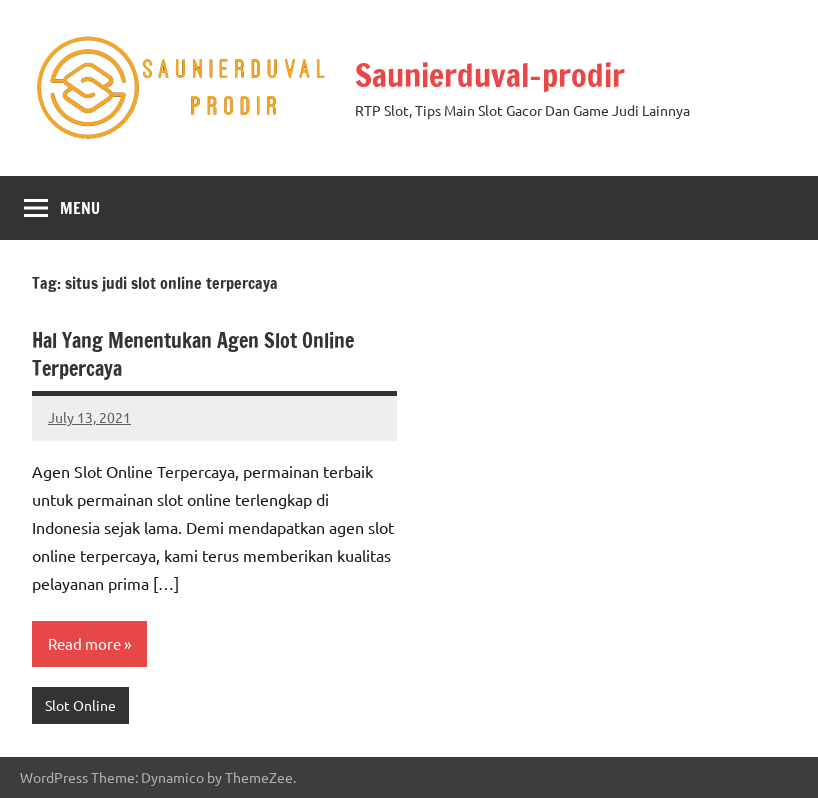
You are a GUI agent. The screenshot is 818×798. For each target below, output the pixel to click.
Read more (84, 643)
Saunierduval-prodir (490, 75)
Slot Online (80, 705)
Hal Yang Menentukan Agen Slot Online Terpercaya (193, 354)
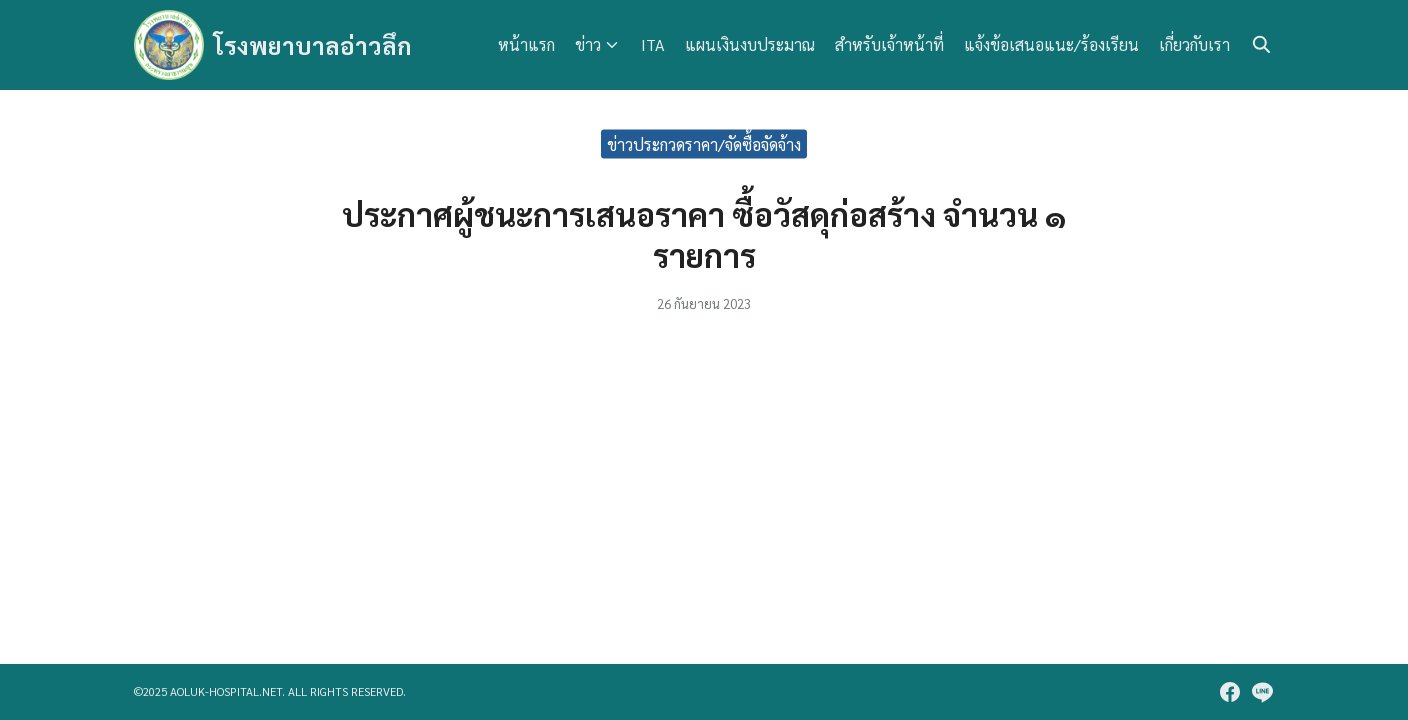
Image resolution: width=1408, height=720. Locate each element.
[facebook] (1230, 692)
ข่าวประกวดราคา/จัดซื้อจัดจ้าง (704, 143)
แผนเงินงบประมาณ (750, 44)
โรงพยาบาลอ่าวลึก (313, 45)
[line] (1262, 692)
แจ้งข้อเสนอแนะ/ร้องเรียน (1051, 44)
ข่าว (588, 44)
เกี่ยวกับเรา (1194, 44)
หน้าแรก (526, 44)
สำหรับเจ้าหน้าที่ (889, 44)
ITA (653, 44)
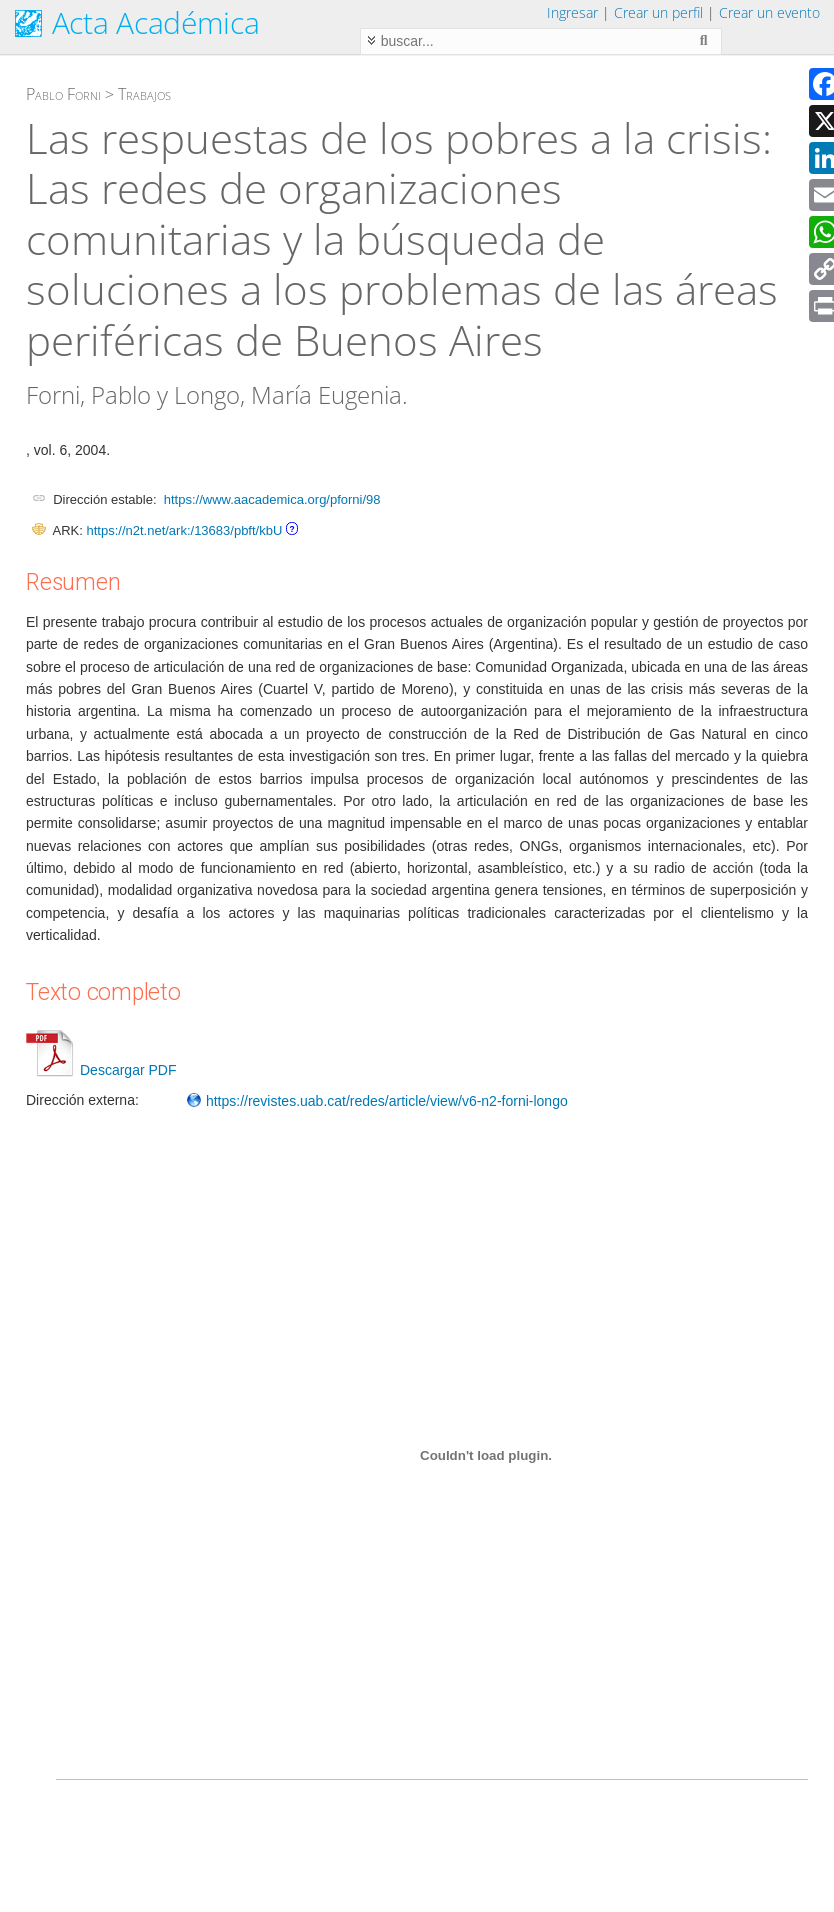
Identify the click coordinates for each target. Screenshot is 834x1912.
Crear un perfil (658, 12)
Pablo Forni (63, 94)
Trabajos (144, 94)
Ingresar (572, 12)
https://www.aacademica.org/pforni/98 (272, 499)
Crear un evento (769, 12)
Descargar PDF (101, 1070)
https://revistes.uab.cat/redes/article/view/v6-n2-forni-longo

Stated goal
Write out all of the entries above again, replacing "Slot Online" with "Game Online" everywhere and keeping everything else the same. Leave the pictures out.

The answer
You are a GUI agent. The screenshot is 818×798. For each target below, output the pixel to click.
Read more (84, 643)
Saunierduval-prodir (490, 75)
Game Online (80, 705)
Hal Yang Menentukan Agen Game Online Terpercaya (193, 354)
Image resolution: width=1408, height=720. Locate each element.
[facebook] (1230, 692)
ข่าวประกวดราคา/จัดซื้อจัดจ้าง (704, 143)
แผนเงินงบประมาณ (750, 44)
โรงพยาบาลอ่าวลึก (313, 45)
[line] (1262, 692)
แจ้งข้อเสนอแนะ/ร้องเรียน (1051, 44)
ข่าว (588, 44)
เกี่ยวกับเรา (1194, 44)
หน้าแรก (526, 44)
สำหรับเจ้าหน้าที่ (889, 44)
ITA (653, 44)
Identify the click coordinates for each target. Screenshot is 834x1912.
Crear un perfil (658, 12)
Pablo Forni (63, 94)
Trabajos (144, 94)
Ingresar (572, 12)
https://www.aacademica.org/pforni/98 (272, 499)
Crear un evento (769, 12)
Descargar PDF (101, 1070)
https://revistes.uab.cat/redes/article/view/v6-n2-forni-longo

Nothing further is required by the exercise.